A good listener, too
An easy mixer, Mr. Clapper was possessed of an exceptional talent as a listener. To get a few basic facts, he would listen patiently to the most extraneous conversation, breaking his own silence only to ask pertinent questions.
Ray never went out to hear just what there was to be heard. He went to find out what he wanted to know. And what he wanted to know was not only what was going on, but why and how and what would be the long-run results. Everything he learned about the war in his extensive travels he looked at for its overall effect, not only on the outcome of the war itself but on the post-war world.
A ‘thinking columnist’
I don’t think Ray Clapper was ever obsessed with any special philosophy or policy, but he was obsessed with a terrific eagerness for news, basic news, and when he found it, he analyzed it in terms of what it meant to America.
Mr. Clapper was the acknowledged leader among the “thinking” columnists of the nation. He was, as several writers have said, a “newspaperman’s newspaperman.”
He has probably been “written up” by more writers in his own field than any other working newspaperman.
Ernie finds word for it
The esteem in which he was held in his own profession was probably best summed up by Ernie Pyle, who said he had searched his head in vain for a way to describe Mr. Clapper’s sincerity.
He seems to weigh his subjects each day, not out of some divine power to see better than other men, but out of old-fashioned horse sense.
His penchant for keeping abreast of events, if not actually ahead of them, frequently caused him to change his opinions.
He once said:
I try to learn from events. Events have not been consistent, so why should I?
Often violently criticized
This often drew violent criticism from those of his readers who were set in their thinking, but in the long run it was one of his chief assets.
Mr. Clapper’s daily column appeared in more than 180 newspapers.
His success as a columnist did not develop from any spectacular writing or sudden sensations. He became internationally famous the hard way.
Not spectacular writer
Mr. Clapper began writing a daily political column about 10 years ago, quitting his job as chief of the Washington Bureau of the United Press to work for The Washington Post, which had just been purchased by Eugene Meyer.
In less than two years, however, he joined the Scripps-Howard papers and began writing the column which has been appearing in The Pittsburgh Press ever since.
It wasn’t long until the United Feature Syndicate purchased rights to the column.
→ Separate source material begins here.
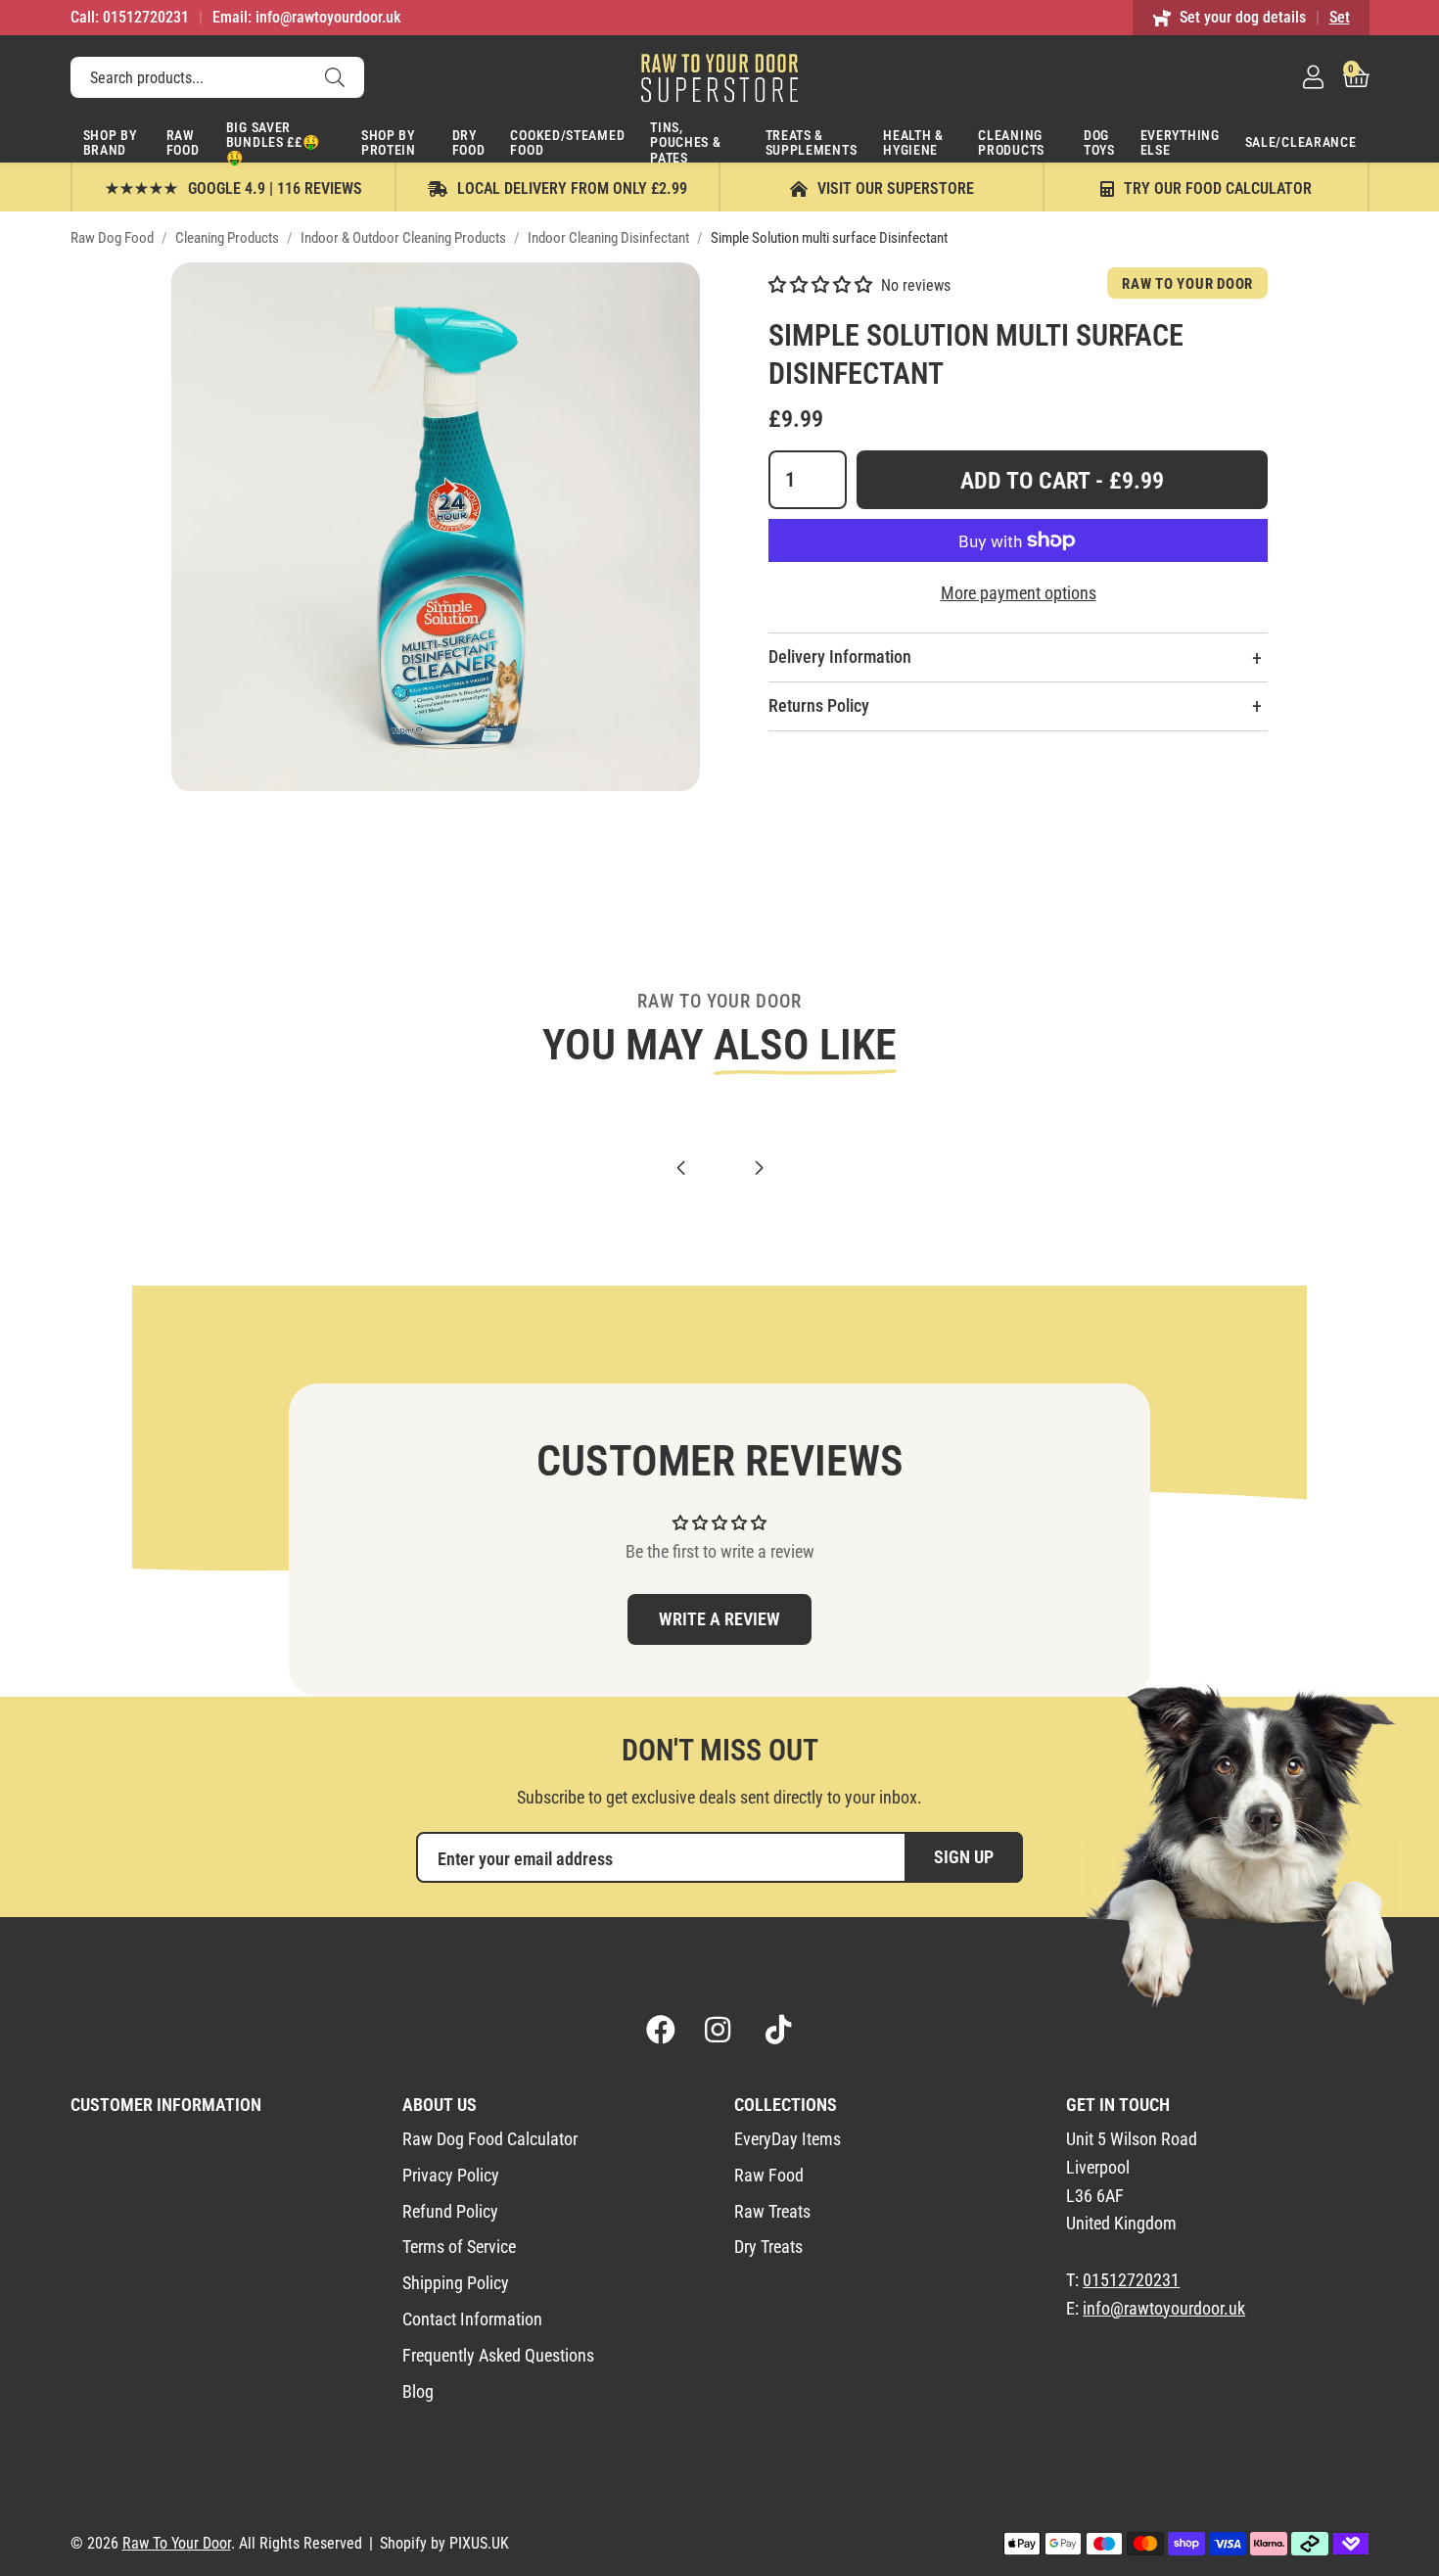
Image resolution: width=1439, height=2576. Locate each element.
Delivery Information (839, 656)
It didn’t sell too well at first because, as one writer put it, “the success of Clapper is the triumph of the solid, unspectacular man.”
Raymond Clapper visited Pittsburgh a number of times, and had many personal friends here.
His last visit was in November, when he came here with his wife, who sponsored an LST at a launching ceremony at the shipyard of the American Bridge Company in Ambridge.
On that visit, he inspected Pittsburgh district war plants and wrote several columns on them.
The year before, in September, he spoke at a United War Fund rally in Syria Mosque.
As a political reporter, he came to this area in several tours of the country designed to determine public sentiment, and also accompanying various candidates on tour. He was a member of the party which visited West Middlesex with Governor Alf M. Landon in 1936.
Mrs. Clapper, a lecturer in her own right, addressed the Democratic Women’s Guild here in October 1942.